→ **STATED GOAL**
In the entries below, list every line between the line holding "The image size" and the line holding "email address field is", inclusive, as a JSON list of strings, one string per line, with blank lines left out.

→ **DATA FOR PROCESSING**
-*-*-
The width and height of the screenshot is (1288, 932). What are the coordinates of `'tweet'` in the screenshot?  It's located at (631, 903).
-*-*-
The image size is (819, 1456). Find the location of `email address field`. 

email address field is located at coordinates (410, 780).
-*-*-
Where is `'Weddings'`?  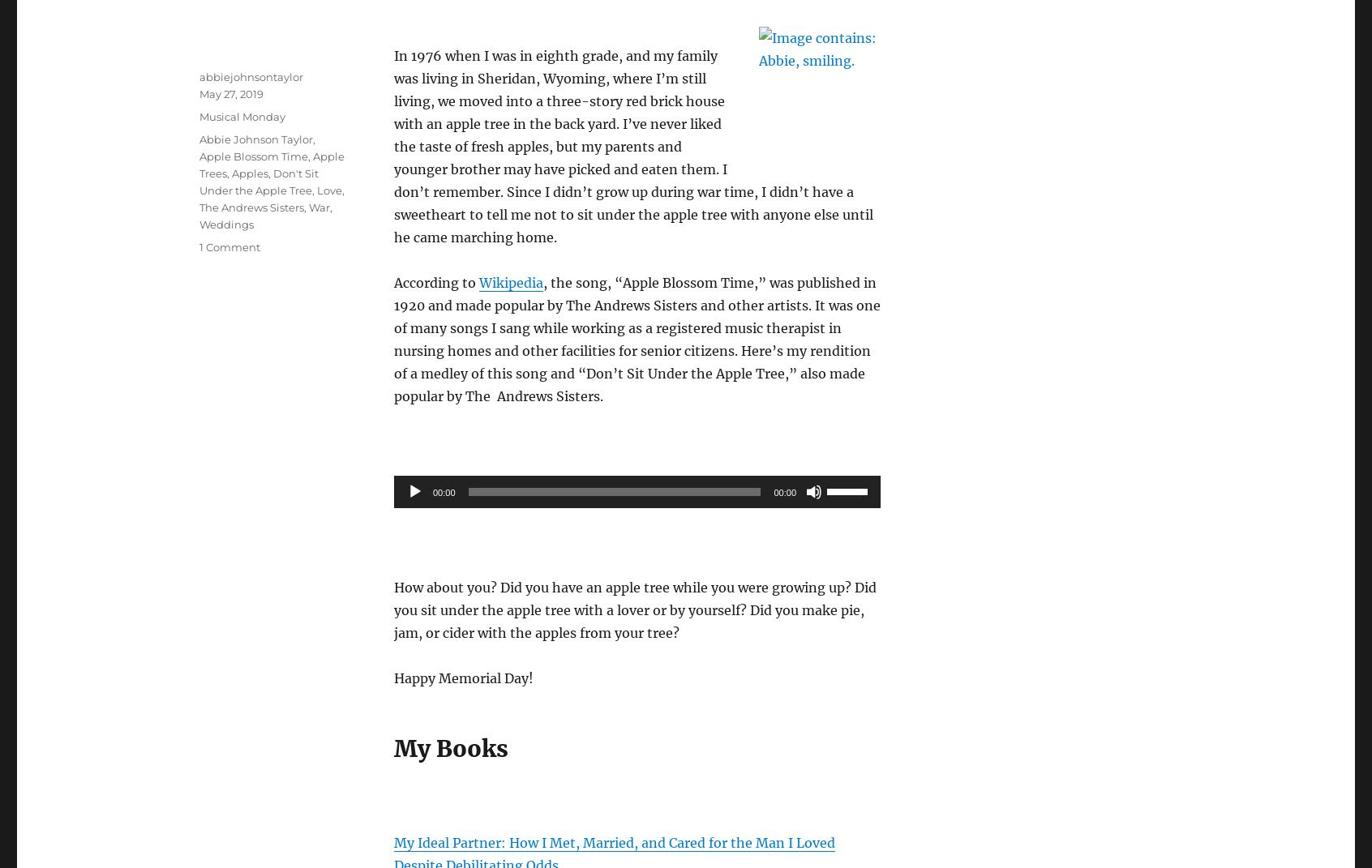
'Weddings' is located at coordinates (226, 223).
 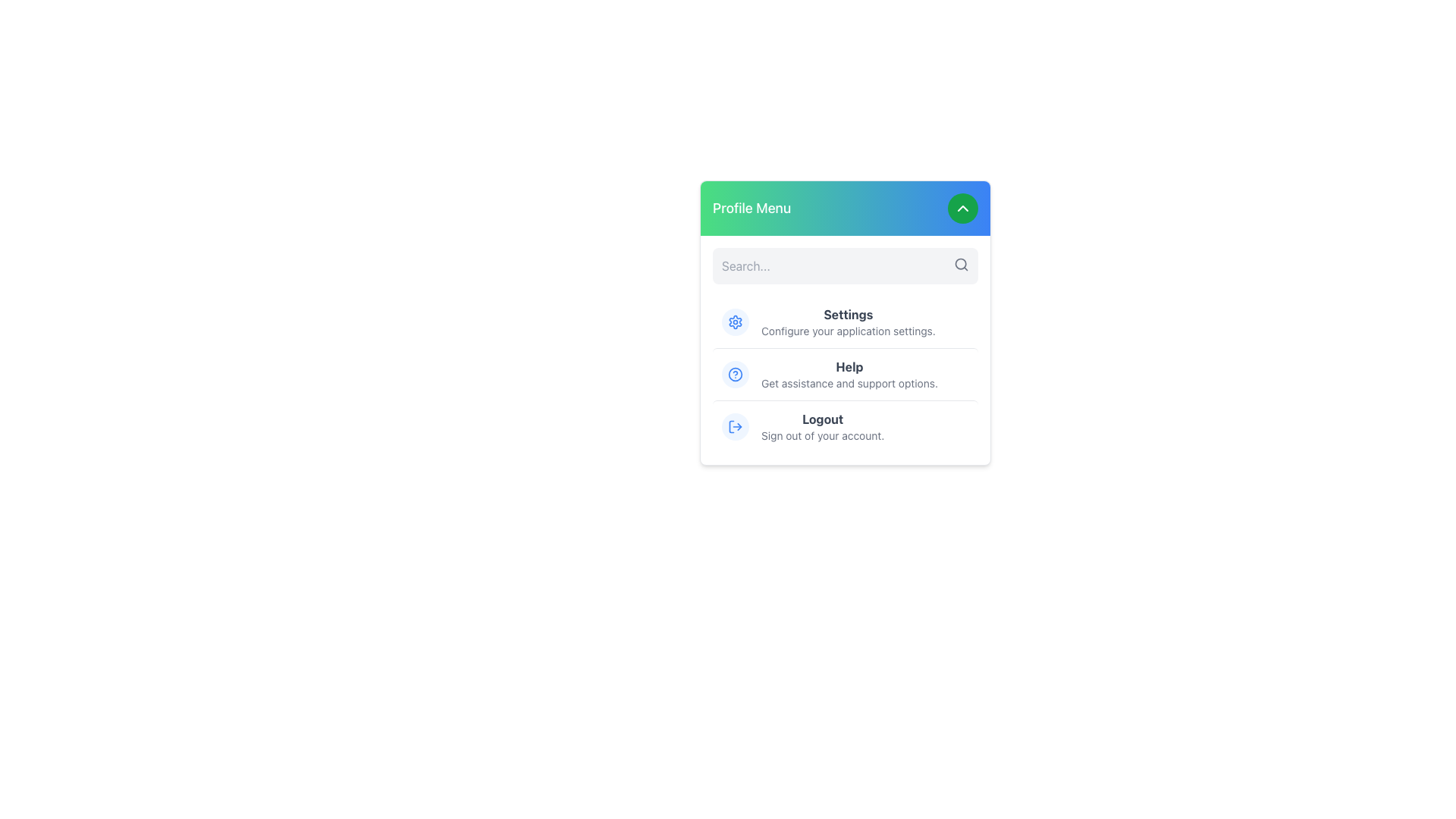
-*-*-
→ **THE RESULT**
[
  "The image size is (819, 1456). Find the location of `email address field`. ",
  "email address field is located at coordinates (410, 780)."
]